HIPAA Security BreachHIPAA Security breaches often involve computers, emails, and servers. However, a recent breach involved photocopiers, resulting in a $1.2 million resolution agreement. Affinity Health Plan’s violation was discovered by the HHS Office for Civil Rights (OCR).

The health plan failed to make sure the data was erased from the photocopier’s hard drives before switching the leased copiers. As a result, over 340,000 participants’ protected health information was disclosed.

Most photocopiers built within the last decade contain hard drives that allow the copier to scan, fax, and store various documents. The hard drives also store the images of the documents scanned, however, most people don’t consider photocopiers to have long-term memories.

During its risk analysis, the Affinity Health Plan failed to consider this potential security threat. Meanwhile, the HIPAA Security Rule requires healthcare providers to account for this possibility during risk analysis.

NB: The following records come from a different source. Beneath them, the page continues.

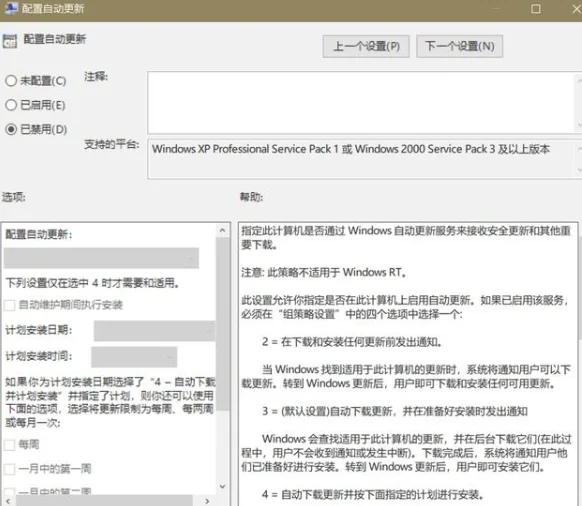This screenshot has height=506, width=582.
Task: Open the 计划安装时间 dropdown
Action: click(134, 357)
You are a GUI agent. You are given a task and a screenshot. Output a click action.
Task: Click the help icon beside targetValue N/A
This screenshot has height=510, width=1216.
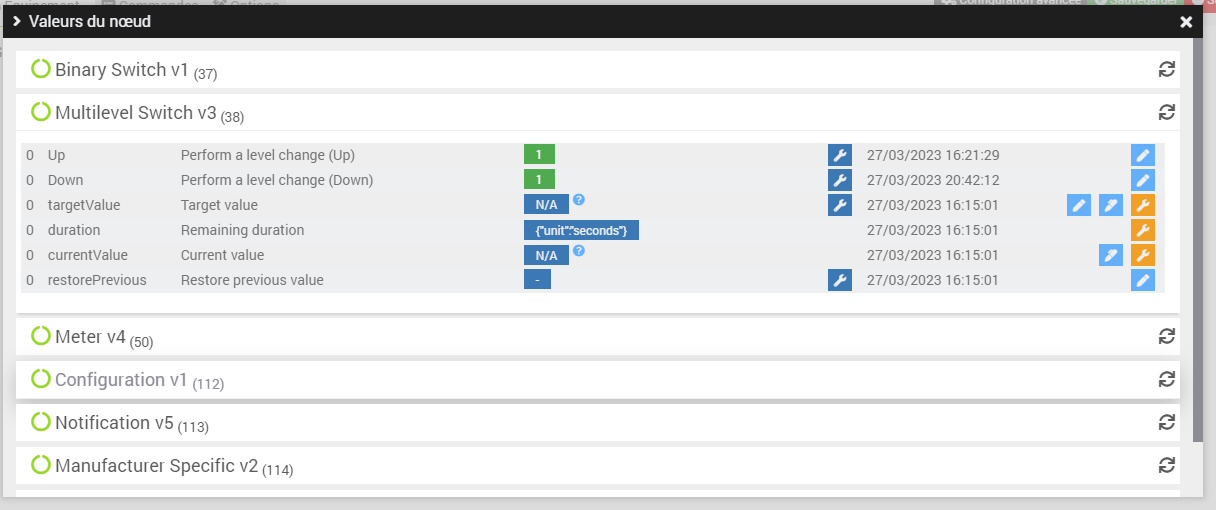(579, 200)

In addition, the health plan failed to carry out an EPHI disposal policy. The OCR’s resolution agreement doesn’t include evidential proof that the PHI was disclosed past the leasing agent for the copiers. In fact, the health plan would most likely be able to retrieve the data within five days.

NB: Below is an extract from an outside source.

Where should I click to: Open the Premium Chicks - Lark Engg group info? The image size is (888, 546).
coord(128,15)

This settlement should provide an important reminder for healthcare organizations: most photocopiers store electronic information. It’s important to add safeguards to wipe all copiers clean before leaving the premises.

Often, photocopiers are re-leased or sold with the previous users’ data on the hard drive, leaving significant potential for disclosure of protected information. Healthcare providers will be held liable if protected health information is disclosed.

To avoid liability, healthcare providers must implement programs to deal with retiring copiers when they reach the end of their useful life or lease. The first step should involve discussing the potential risk with your IT provider. Make sure your IT department is involved in selecting, installing, and retiring copiers. When the time comes, an IT professional should make sure the hard drive is wiped of all data.